Retrouvé sur son lieu de vacances dans le sud, à Perpignan, il avait été emprisonné le 6 août après avoir été inculpé pour ce qui reste à ce jour un vol inédit dans les annales de la police française.

Lundi, quatre de ses proches ont à leur tour été interpellés, a appris samedi une source judiciaire.
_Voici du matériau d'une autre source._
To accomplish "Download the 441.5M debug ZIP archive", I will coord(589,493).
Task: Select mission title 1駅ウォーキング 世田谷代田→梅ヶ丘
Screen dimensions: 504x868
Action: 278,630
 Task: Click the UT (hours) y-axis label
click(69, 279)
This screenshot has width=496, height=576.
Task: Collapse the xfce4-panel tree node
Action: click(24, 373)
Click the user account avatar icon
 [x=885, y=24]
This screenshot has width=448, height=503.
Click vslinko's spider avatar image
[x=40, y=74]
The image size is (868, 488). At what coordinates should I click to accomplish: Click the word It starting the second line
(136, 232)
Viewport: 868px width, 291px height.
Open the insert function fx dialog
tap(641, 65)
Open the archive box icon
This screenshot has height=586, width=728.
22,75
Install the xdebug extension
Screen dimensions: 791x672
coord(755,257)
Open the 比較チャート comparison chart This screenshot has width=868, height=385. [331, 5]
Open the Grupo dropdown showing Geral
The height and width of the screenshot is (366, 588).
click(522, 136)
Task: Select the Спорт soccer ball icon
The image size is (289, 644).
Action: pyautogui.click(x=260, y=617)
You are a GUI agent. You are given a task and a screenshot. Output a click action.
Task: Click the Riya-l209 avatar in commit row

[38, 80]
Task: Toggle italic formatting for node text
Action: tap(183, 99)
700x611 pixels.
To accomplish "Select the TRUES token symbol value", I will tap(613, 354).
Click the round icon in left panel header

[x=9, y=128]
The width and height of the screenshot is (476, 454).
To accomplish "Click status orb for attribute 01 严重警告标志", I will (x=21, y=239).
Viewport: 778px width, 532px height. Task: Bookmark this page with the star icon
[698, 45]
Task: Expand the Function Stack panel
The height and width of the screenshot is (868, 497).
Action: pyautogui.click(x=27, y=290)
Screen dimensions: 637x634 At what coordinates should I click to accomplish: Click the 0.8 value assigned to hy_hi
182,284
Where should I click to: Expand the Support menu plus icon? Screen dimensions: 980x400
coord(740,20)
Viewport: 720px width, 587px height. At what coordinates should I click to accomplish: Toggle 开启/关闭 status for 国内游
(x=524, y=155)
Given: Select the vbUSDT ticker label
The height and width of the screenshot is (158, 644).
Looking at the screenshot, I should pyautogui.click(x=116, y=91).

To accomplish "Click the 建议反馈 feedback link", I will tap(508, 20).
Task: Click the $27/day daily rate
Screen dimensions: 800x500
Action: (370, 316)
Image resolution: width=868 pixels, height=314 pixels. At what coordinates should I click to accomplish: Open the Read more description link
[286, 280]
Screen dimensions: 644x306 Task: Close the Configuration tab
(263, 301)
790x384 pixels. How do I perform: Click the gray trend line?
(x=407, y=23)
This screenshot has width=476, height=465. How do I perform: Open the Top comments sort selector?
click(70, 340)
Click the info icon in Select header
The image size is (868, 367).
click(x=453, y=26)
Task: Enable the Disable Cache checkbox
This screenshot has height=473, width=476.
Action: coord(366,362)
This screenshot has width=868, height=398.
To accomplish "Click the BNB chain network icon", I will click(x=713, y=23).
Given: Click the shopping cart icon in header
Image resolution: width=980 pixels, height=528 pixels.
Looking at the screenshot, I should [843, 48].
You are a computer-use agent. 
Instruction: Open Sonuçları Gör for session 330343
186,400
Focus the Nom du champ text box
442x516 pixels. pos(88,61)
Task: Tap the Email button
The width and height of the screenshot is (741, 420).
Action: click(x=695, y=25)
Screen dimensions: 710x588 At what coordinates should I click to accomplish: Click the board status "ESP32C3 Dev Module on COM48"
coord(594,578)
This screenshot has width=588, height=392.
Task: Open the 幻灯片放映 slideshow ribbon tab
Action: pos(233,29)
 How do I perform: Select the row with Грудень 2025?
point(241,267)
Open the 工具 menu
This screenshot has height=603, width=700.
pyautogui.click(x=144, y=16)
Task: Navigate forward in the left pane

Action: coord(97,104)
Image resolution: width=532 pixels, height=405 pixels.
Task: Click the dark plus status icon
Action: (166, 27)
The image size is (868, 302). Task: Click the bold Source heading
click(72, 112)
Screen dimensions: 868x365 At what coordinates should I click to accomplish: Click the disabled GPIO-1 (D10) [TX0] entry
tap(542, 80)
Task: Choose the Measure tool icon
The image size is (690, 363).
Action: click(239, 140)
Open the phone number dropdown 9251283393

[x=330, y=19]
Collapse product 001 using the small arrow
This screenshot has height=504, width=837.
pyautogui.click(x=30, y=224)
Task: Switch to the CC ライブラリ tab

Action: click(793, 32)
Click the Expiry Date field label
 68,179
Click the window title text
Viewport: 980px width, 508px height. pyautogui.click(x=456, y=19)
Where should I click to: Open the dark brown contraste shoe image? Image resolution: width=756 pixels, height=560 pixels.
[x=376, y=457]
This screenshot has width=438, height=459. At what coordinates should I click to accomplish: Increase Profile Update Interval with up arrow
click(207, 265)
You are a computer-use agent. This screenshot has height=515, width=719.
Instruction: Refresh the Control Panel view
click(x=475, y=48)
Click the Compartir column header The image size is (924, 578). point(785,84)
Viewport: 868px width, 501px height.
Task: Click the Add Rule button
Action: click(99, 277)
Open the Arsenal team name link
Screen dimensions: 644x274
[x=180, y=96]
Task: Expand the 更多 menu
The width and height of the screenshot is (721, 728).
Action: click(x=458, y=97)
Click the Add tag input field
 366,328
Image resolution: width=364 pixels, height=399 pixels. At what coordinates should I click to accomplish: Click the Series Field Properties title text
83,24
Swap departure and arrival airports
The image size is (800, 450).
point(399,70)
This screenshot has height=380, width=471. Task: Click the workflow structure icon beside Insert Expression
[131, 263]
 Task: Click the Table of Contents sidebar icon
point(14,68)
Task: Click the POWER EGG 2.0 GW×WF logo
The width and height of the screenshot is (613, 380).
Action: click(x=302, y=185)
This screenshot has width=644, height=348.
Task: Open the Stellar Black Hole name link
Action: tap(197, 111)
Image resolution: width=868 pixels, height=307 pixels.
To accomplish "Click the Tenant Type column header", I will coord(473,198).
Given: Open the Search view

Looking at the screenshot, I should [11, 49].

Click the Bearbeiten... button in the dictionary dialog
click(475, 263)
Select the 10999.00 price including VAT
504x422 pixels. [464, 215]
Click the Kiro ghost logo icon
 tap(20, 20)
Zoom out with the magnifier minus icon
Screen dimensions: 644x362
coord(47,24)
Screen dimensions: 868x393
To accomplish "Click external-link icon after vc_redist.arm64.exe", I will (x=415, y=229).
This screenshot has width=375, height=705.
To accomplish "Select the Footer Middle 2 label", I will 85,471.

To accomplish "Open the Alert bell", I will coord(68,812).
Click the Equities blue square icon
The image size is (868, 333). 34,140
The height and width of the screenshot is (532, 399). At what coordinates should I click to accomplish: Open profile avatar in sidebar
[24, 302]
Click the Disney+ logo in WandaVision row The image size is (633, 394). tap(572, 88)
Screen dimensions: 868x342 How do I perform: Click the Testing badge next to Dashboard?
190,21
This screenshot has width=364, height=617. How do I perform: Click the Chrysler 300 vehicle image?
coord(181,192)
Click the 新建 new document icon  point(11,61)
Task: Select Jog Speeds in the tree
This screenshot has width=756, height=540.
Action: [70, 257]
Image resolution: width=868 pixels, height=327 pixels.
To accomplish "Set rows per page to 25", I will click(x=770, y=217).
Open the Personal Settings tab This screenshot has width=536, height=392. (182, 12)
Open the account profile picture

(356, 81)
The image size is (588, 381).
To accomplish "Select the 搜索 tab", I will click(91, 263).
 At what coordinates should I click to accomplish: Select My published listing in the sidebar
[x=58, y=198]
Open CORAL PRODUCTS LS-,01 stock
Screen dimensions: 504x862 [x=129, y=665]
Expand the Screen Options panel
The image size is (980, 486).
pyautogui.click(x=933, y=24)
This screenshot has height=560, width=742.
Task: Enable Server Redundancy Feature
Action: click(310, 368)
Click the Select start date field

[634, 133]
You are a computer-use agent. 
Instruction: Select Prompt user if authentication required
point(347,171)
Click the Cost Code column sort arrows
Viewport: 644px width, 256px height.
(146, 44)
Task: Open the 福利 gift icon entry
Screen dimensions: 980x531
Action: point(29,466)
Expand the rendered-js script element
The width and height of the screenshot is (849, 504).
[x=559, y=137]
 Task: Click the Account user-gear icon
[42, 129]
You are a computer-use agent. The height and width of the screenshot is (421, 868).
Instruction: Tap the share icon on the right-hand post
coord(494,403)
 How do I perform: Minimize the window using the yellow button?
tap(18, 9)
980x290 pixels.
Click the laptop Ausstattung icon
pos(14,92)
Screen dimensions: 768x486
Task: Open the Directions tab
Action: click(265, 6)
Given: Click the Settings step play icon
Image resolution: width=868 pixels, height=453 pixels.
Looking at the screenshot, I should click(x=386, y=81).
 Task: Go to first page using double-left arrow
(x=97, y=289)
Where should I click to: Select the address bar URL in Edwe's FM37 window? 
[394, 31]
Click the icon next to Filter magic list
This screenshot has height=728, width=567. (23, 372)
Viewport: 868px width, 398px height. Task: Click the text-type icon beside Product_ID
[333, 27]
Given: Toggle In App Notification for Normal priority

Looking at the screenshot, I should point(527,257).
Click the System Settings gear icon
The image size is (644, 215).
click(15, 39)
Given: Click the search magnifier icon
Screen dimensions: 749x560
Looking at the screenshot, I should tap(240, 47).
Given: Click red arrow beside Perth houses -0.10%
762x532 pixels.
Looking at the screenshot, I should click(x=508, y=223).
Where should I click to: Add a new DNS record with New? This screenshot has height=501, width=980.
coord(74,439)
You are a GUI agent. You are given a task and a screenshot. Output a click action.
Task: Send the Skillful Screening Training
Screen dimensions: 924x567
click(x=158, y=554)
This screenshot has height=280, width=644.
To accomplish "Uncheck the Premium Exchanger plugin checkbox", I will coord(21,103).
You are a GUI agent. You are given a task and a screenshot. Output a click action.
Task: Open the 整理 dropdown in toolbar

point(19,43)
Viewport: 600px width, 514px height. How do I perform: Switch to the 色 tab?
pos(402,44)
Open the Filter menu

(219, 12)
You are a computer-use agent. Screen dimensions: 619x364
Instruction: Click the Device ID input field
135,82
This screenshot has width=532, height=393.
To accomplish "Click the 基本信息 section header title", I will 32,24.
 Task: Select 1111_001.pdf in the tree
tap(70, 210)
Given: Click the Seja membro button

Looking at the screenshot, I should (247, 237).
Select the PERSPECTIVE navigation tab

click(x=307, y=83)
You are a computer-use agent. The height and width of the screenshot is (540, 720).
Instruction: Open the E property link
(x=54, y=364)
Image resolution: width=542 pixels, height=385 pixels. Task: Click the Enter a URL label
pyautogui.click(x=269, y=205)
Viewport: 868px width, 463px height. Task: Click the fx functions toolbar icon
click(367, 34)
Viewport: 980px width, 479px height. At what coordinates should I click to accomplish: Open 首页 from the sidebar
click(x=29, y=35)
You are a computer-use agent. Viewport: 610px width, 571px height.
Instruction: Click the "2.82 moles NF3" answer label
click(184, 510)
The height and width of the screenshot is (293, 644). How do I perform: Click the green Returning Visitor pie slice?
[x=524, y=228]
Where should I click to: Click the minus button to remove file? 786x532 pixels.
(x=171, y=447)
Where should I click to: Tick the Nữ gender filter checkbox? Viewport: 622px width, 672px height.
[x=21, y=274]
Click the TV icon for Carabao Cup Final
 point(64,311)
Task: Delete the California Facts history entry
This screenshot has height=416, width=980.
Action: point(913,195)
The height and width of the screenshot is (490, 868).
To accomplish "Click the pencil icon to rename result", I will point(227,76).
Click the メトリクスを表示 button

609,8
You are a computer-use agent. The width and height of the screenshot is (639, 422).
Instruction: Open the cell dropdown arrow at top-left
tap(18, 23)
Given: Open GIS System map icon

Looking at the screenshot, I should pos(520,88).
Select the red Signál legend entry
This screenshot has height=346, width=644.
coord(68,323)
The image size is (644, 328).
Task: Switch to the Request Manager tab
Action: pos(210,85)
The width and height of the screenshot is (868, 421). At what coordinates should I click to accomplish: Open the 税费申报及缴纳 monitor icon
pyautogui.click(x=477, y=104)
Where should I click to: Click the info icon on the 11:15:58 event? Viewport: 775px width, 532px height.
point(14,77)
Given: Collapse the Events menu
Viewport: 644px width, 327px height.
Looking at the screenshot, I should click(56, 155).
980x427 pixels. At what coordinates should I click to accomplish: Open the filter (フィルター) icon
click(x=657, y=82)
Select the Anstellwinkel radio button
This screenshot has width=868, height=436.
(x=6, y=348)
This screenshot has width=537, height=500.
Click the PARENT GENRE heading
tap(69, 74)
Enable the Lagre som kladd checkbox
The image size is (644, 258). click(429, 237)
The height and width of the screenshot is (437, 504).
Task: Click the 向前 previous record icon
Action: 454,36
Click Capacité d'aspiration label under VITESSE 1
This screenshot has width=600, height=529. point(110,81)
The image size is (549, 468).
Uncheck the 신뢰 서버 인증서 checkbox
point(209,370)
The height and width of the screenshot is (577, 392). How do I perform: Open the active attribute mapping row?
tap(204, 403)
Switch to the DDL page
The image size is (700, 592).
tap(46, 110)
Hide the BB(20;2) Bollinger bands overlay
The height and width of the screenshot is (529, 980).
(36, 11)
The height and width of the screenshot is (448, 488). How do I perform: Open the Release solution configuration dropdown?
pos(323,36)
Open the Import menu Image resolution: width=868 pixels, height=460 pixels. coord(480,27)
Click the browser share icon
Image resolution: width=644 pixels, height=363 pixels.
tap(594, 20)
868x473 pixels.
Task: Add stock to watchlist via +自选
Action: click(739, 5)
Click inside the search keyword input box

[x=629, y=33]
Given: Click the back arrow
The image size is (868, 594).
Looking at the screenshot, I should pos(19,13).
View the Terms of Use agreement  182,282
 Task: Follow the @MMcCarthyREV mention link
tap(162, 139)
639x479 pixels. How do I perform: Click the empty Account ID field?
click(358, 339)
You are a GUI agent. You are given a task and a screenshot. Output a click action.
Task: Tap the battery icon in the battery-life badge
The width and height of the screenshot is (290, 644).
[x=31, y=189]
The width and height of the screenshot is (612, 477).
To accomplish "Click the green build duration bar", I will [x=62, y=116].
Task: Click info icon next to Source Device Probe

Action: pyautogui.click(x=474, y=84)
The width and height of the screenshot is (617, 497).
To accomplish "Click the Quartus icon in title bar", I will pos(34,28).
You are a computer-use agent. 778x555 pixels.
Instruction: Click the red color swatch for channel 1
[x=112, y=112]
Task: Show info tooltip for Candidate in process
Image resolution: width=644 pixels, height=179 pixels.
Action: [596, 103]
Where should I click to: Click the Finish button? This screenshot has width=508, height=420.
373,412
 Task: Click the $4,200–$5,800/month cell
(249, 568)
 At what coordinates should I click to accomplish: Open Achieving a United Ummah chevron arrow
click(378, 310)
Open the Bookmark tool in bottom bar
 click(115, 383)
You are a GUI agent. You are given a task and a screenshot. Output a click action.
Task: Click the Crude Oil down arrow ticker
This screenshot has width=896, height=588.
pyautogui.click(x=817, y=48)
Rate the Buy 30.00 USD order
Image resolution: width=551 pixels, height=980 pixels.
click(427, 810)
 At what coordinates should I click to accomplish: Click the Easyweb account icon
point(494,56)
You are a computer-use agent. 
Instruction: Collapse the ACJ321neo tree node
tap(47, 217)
Parmi eux, l'épouse de l'ex-brigadier, son frère - également policier - et un autre policier, a précisé une source proche du dossier.

Poudre introuvable

Présentés aux juges d'instruction parisiens au terme de leur garde à vue, ils ont été mis en examen (inculpés) vendredi, notamment pour "blanchiment de trafic de stupéfiants en bande organisée" et "destruction, soustraction, recel" de preuve, selon la source judiciaire.

A l'exception de l'épouse de l'ex-brigadier, tous ont été placés en détention provisoire. Selon la même source, les deux policiers ne travaillent pas au siège de la police judiciaire parisienne. L'un d'eux est en poste dans un service de la préfecture de police de Paris, a-t-elle précisé.

La précieuse poudre, d'une valeur estimée à deux millions d'euros à la revente, n'a toujours pas été retrouvée.